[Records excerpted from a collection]
┌──

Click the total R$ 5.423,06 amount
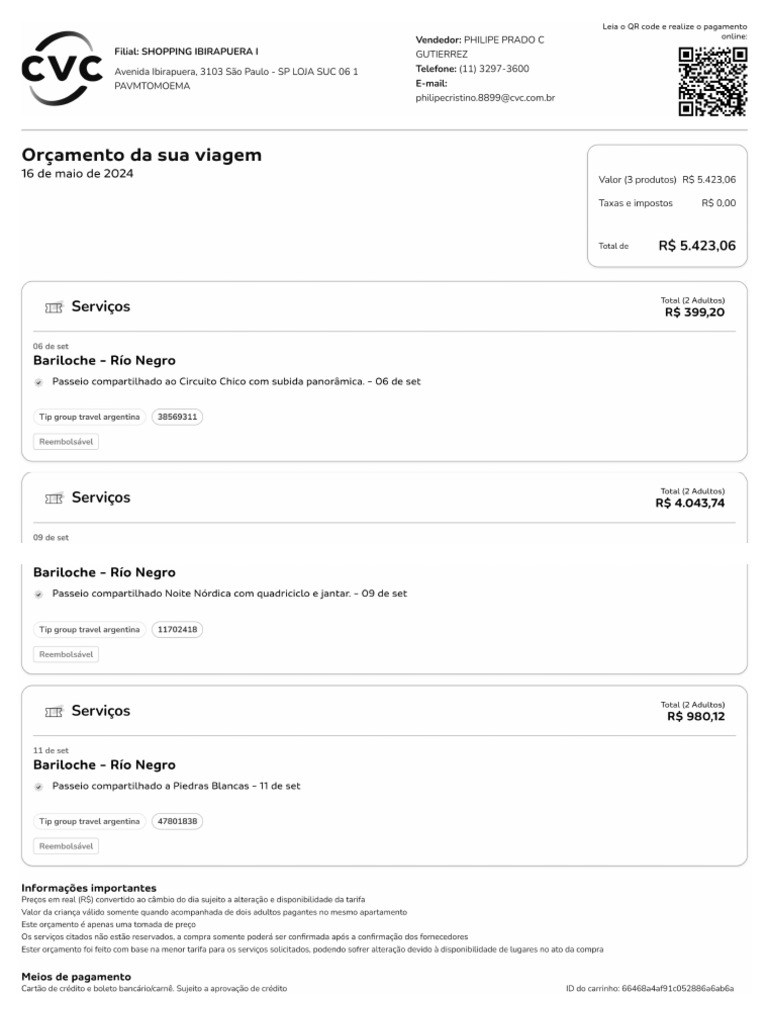The width and height of the screenshot is (768, 1024). pos(697,246)
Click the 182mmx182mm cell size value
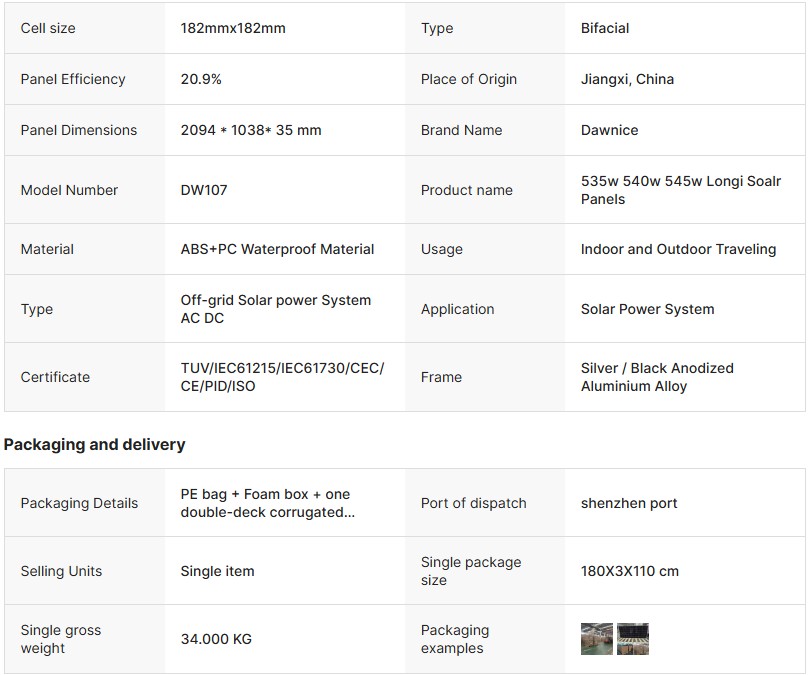This screenshot has width=809, height=675. (x=233, y=28)
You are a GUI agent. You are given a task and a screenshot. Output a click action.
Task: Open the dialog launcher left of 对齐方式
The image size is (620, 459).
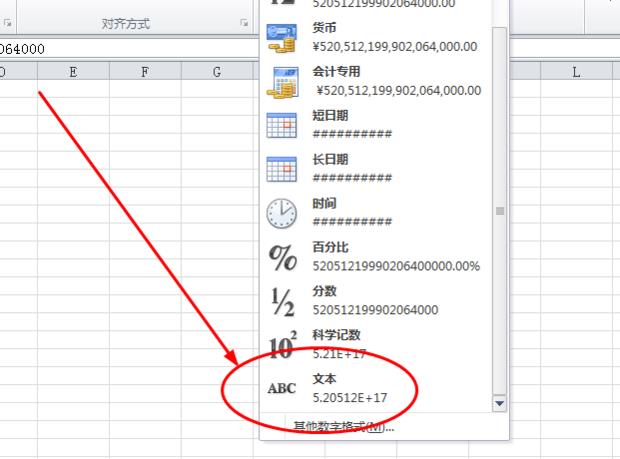[x=9, y=23]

└──

**Your instructions**
Exclude all pictures and reproduce verbatim the lines running from the line that contains "Click the 182mmx182mm cell size value" to the end of the data above, both ends included.

**Exercise response**
Click the 182mmx182mm cell size value
This screenshot has width=809, height=675. (x=233, y=28)
You are a GUI agent. You are given a task and a screenshot. Output a click action.
Task: Open the dialog launcher left of 对齐方式
The image size is (620, 459).
[x=9, y=23]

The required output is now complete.